But don't care: I found a different issue: I observed, that my frequent requests worked well allways after a girder / lua engine restart and got worse and worse after some hours or days. And this made me sceptical because it felt like a memory leak, (allthough the memory usage of the girder process was not striking). After hours of analysis, I found my typical beginner's failure: For every single request I constructed the http header in a table by copying a static sample table to an header object. But instead of using a table.copy(), I have used something like headertable = sampletable and added additional values to the headertable (which added the same values to the sample table with each run). This lead to a sample table object growing with every single request. You can imagine after some hours or days, this sample table had multiple thousands of entries and was extended until girder started leaking.
I fixed this and now I will observe if this is sufficient over several days. Sorry for wasting your time.

mhund
January 29th, 2017, 03:19 AM
Just for your information: After my solution from above is in place girder's performance lack decreased. To search for further improvements, I made some observations:
Up to now all the > 50 requests have been sent to the corresponding system (my broadband router) all to the same time. And the callbacks were comming back like a bow wave. melting down this hill took a lot of the computing power and other side executions had been blocked. This lead for example my TV application freeze for some seconds and simple use cases like channel switching or menu navigating with the remote becomes unbearable in this time.
My solution: I changed the way how the requests are sent. All request data are now writen into a queue table and an independent queue handler function sends out the requests one after the other, waiting until the callback returns before sending the next request. The handler is called ever 300ms as long as there are requests in the queue and stops repeating when the queue is empty. The time for releaseing all requests is longer than before but CPU load is deferred and the 300ms between the requests gives girder enough time to execute other realtime relevant things (like my TV app).

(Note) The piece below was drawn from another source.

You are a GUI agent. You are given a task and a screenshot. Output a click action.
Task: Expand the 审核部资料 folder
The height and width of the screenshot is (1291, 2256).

I hope this helps others who are dealing with similar problems.

Yoggi
February 9th, 2017, 09:54 AM
Hi mhund,

This sounds interesting, any chance you could upload a working example of this?

I have learned at lot of programing etc. using Girder but unfortunately a lot of times it has been a frustrating and time consuming process. I think the steep learning curve a lot of Girder userís faces could be reduced if more users uploaded working example and code. It would surely have help me!

Regards,

yoggi